We had an impromptu clean up session at 8 in the morning and almost got ourselves stuck with a 10 minute setup time. The first show of the day can sometimes feel rough, but after we rubbed all of the sleep out of our eyes using the leaf blower, we were fine. One notable event did occur however, during the series of demonstrations based on principles of gravity and energy transfer, we shot our little raquet ball so far into the air that it landed in the gully next to the parking lot. I should also mention we were outside for the Bridges school.
After retrieving the lost rubber object, we pulled out and made our way into the center of El Paso for bus parts, and our second show of the day. On our way to Paul Moreno, we picked up an entire box full of filters for the vegetable oil system. Very exciting!! Now we won't have a repeat of our trials on the road to Las Cruces. Once we arrived at the school, we ate a hurried cafeteria lunch while talking with the vice principal. She told us we should be ready to perform for approximately 100 students, and my jaw dropped. It was a big crowd to face down on the second day, but they seemed to keep better attention than smaller audiences I have seen in the past. Really, I was just happy watching Shane conduct an orchestra of boom-wackers while standing in a sea of kids (boom-wacker is a hollow plastic tube of variable length).

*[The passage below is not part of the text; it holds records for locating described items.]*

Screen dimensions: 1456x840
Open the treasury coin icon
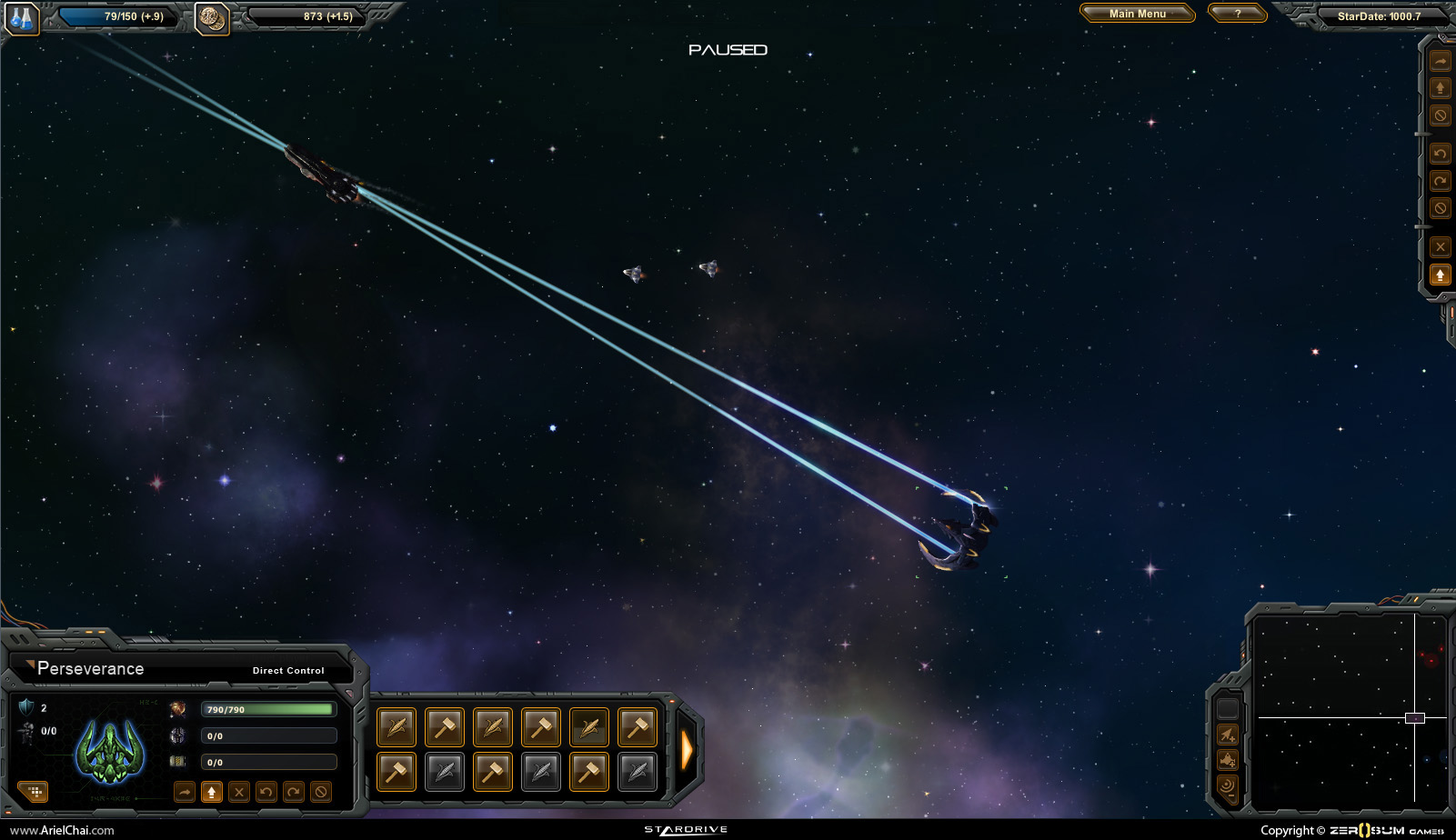[x=213, y=18]
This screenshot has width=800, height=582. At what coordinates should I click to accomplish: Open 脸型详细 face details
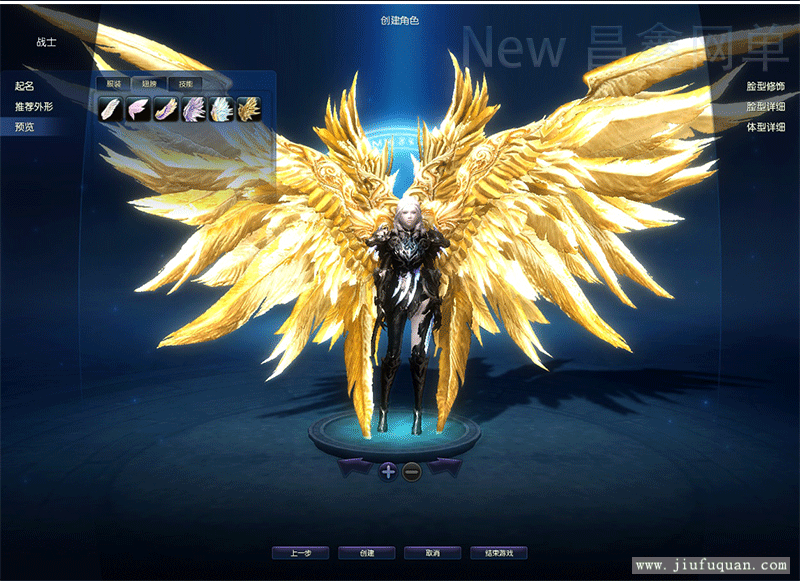point(765,107)
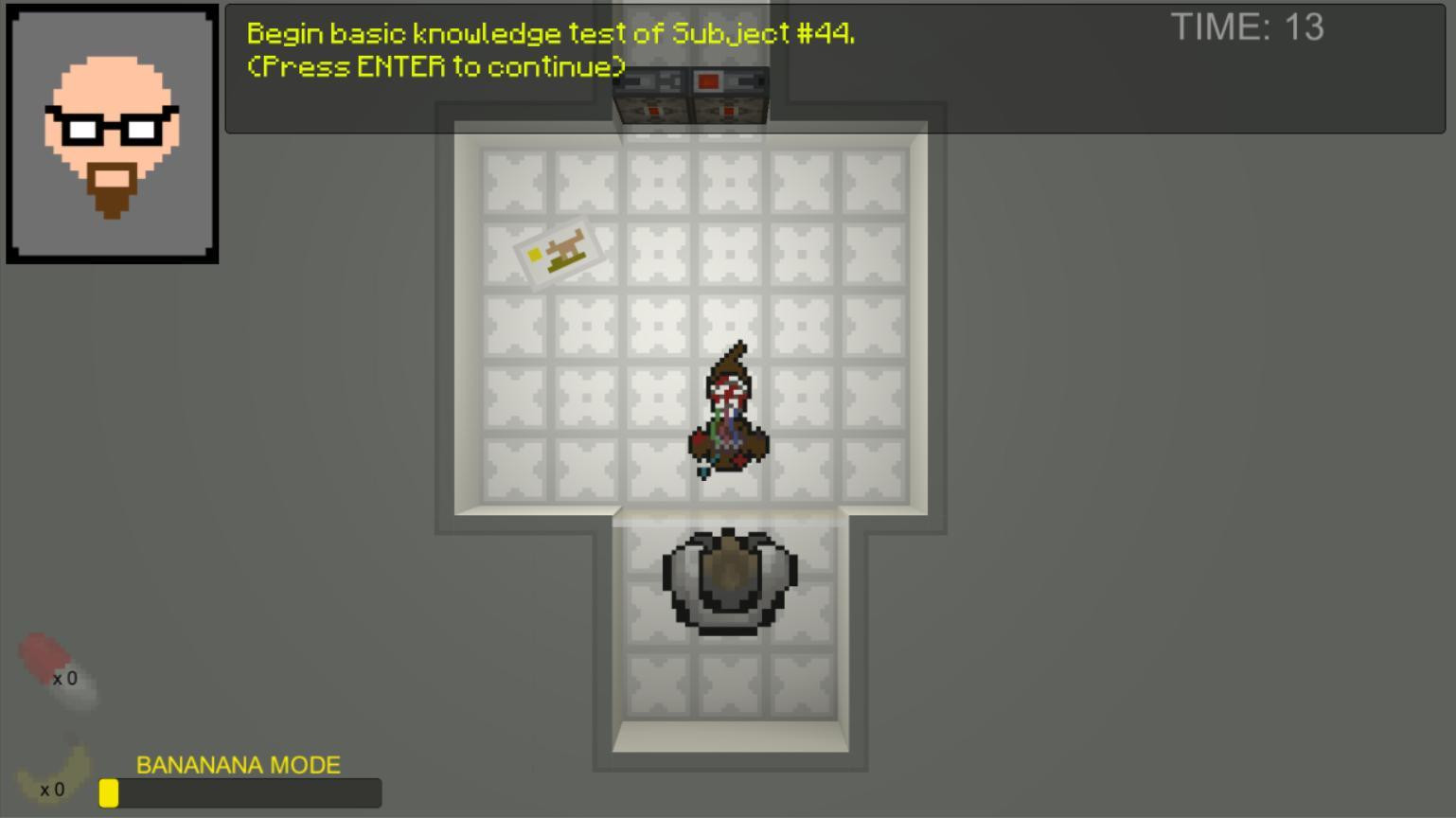The width and height of the screenshot is (1456, 818).
Task: Click the TIME: 13 counter display
Action: pos(1248,27)
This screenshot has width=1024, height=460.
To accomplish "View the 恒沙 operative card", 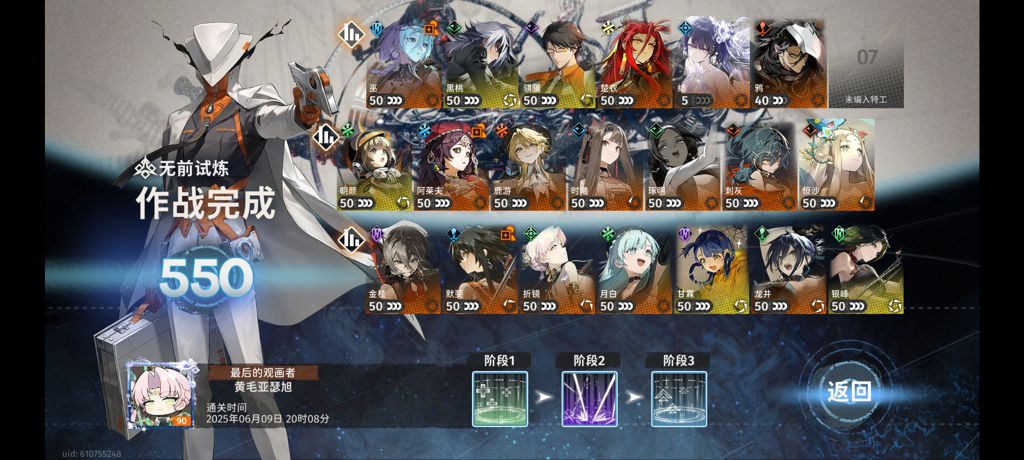I will click(837, 167).
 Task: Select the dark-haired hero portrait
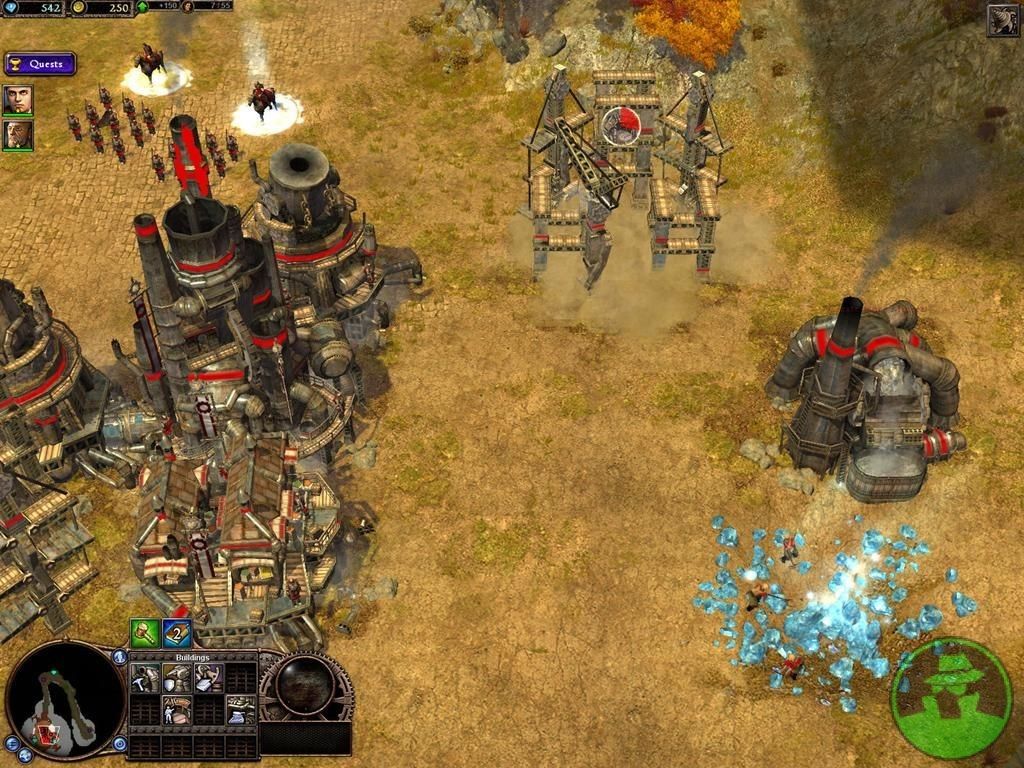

We then took the cramped downtown residential streets to the El Paso Boys and Girls club to round out the schedule for the day. On a side note, this particular clubhouse had been in operation for roughly twice the amount of time I have been alive: there is serious history in those walls. Unfortunately, all that history is bad for acoustics. The gym in which we performed echoed so much that your previous sentence destructively interfered with the one being made. I left with the impression that for some people in the crowd, our show was like a television in a room with its volume down.
The next stop is San Angelo, and another packed day goes by.
The stretch between El Paso and San Angelo features a tremendous fatality rate increase due to a recent oil boom in the latter city, so we found another route.
About 7 minutes after giving away our broken microwave, we watched as a boy from our last show went past the bus dragging the machine by its cord tied to the back of his bike. His name? Noey.